Not a good day for poor Francis. Hope the results are clear and she heals quickly.


----------



## lily cd re (Jul 23, 2012)

I hope you get good news and that her lumps and bumps heal uneventfully.


----------



## Asta's Mom (Aug 20, 2014)

Have put little Francis in my prayers. I love Bostons - my dear departed Mother had them and they are such fun loving little dogs.


----------



## Dechi (Aug 22, 2015)

I wish Francis the best. I will keep my fingers crossed for him. I love little Bt’s!


----------



## Muggles (Mar 14, 2015)

Oh no, I hope all is well with little Francis!


----------



## MollyMuiMa (Oct 13, 2012)

Oh No! Prayers that all will be ok!


----------



## snow0160 (Sep 20, 2016)

Happy had a similar scare a few months ago. He seems to have colitis and an odd anal gland. We had bloodwork, xray, and ultrasound. Hopefully, Francis has something similar and nothing serious. Get better soon Francis! 
-XO 
Lucky


----------



## Rose n Poos (Sep 22, 2017)

Sending hope that all will be well


----------



## chinchillafuzzy (Feb 11, 2017)

Oh no! I am so sorry! Hopefully the anal gland will feel much better, and I hope the tumor is nothing serious. Did they just stick a needle in and siphon some of the lump out? Was it fatty tumor or liquid that came out? Or am I picturing something totally different than what happened? My in laws dog has a round lump on his belly but he is very old and they don't want to put him through the stress of a surgery at this point in his life.


----------



## fjm (Jun 4, 2010)

Poor little Francis - I hope she feels better quickly, and that the lump proves easily treatable. What a worrying start to the year for you all.


----------



## Skylar (Jul 29, 2016)

Poor Francis - I hope she's feeling better and that the tumor is benign or easily treated.


----------



## galofpink (Mar 14, 2017)

I hope Francis gets feeling better soon - that’s a lot in one day - and that the aspiration is clean!

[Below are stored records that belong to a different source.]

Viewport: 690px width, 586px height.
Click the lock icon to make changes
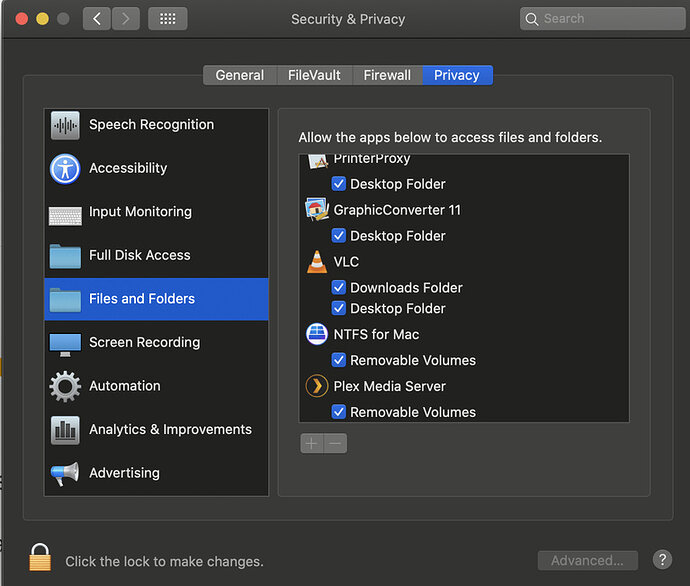40,558
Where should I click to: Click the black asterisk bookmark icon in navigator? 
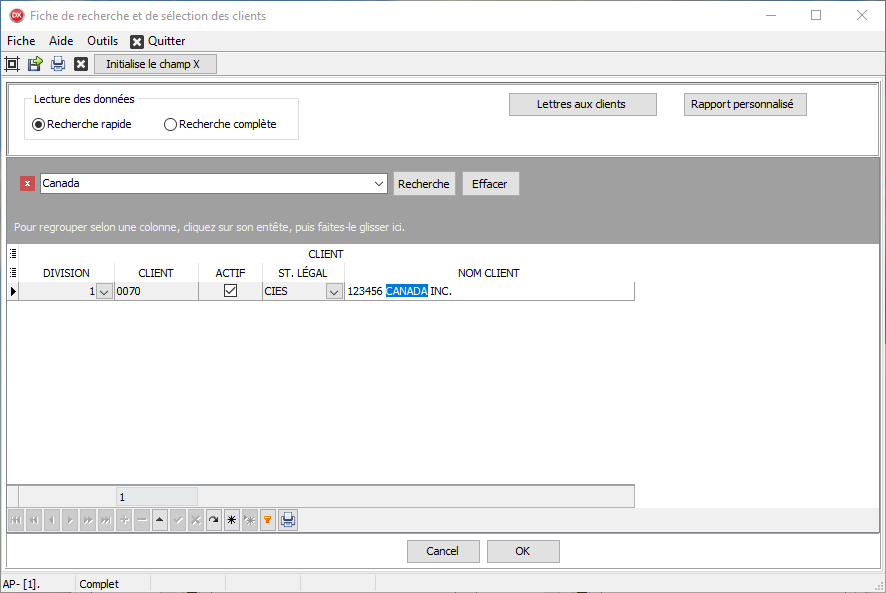pyautogui.click(x=232, y=520)
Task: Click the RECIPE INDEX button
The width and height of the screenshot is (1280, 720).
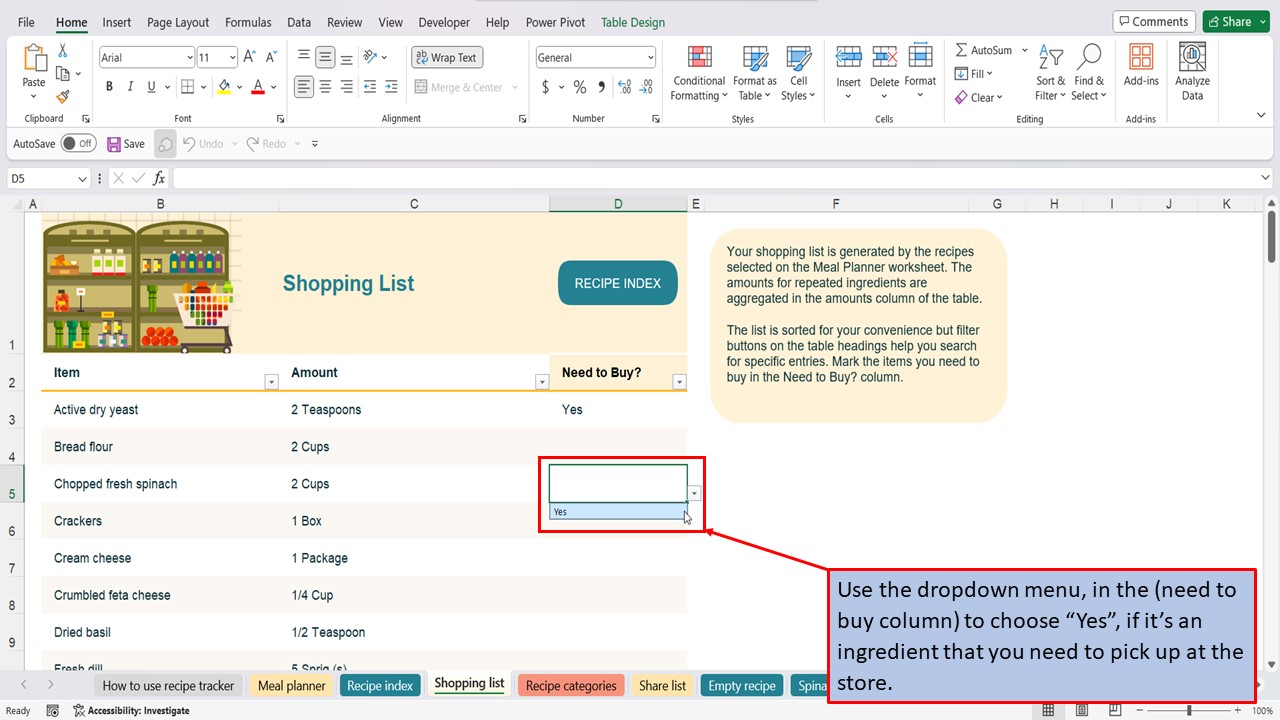Action: pyautogui.click(x=617, y=283)
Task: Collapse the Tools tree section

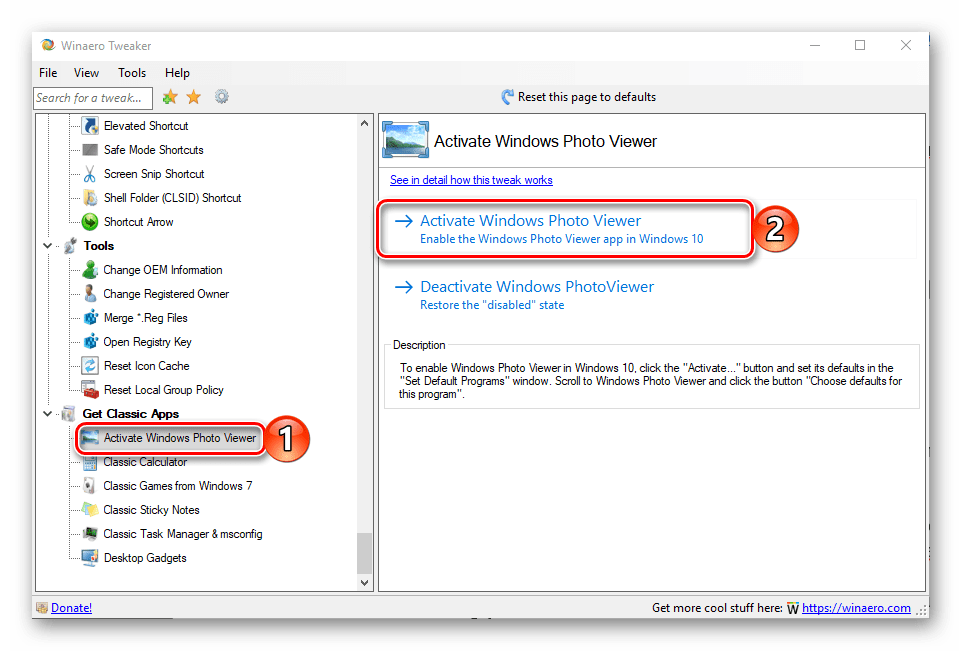Action: pyautogui.click(x=47, y=246)
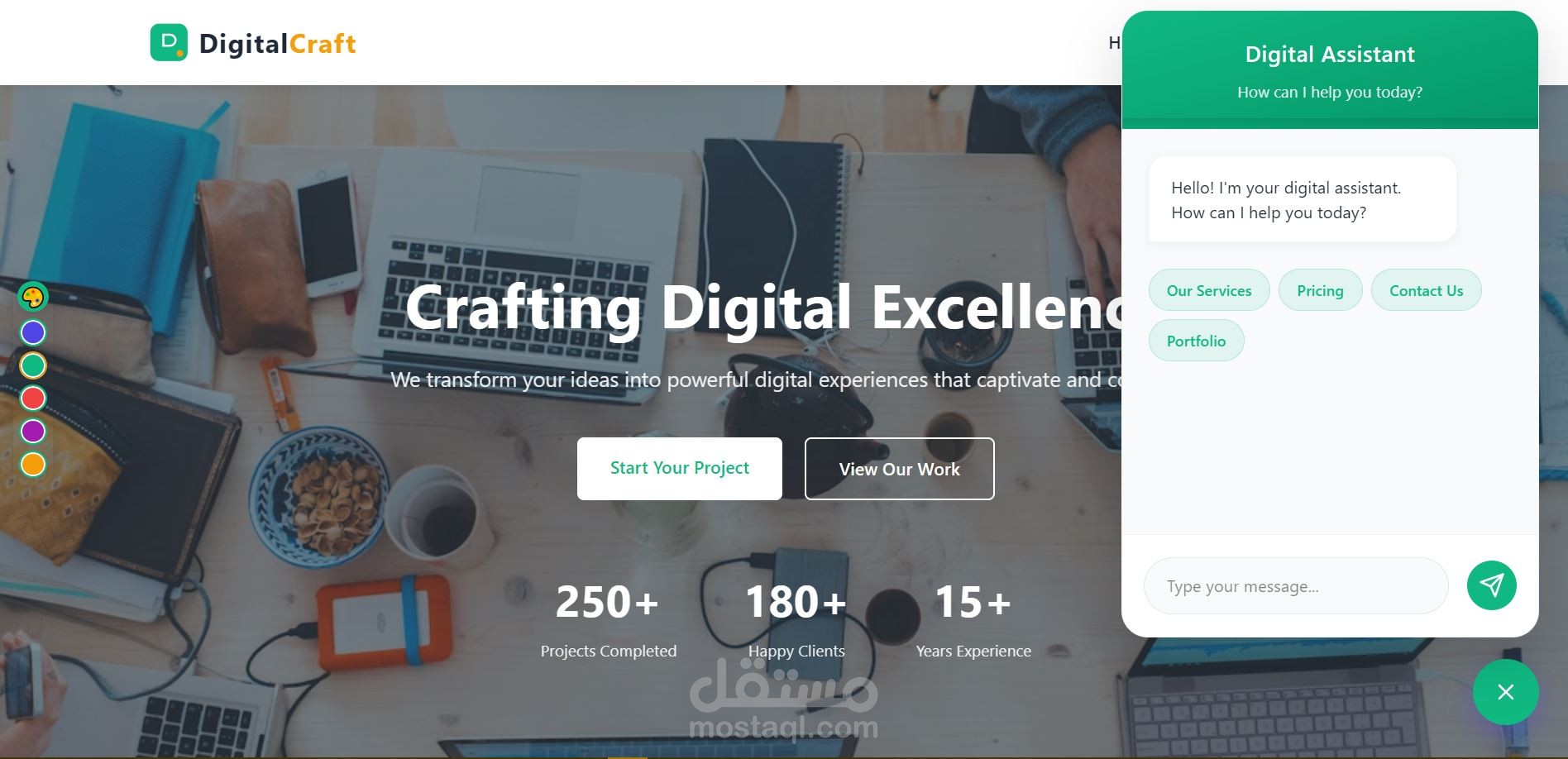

Sent from my iPhone using Tapatalk


----------



## Click-N-Treat (Nov 9, 2015)

Still waiting on biopsy results. The vet took samples from many different places within the lump. That's probably why it bled so much. Boston Terriers are on the list of dog breeds more susceptible to mast cell cancer and the lump looks identical to other mast cell tumors I've seen on the web. This makes me sad. But, then again, if she has to have this lump surgically removed, it's on her chest and really easy to get at.

She's pretty happy today. Right now she's having her afternoon nap. It's too cold to play with her bucket outside, so she'll probably chase her basketball around the house. Crazy Francis. Love that little dog.


----------



## Mufar42 (Jan 1, 2017)

So sorry for your Boston, I hope he is feeling better and that the tumor can be simply sliced off if needed.


----------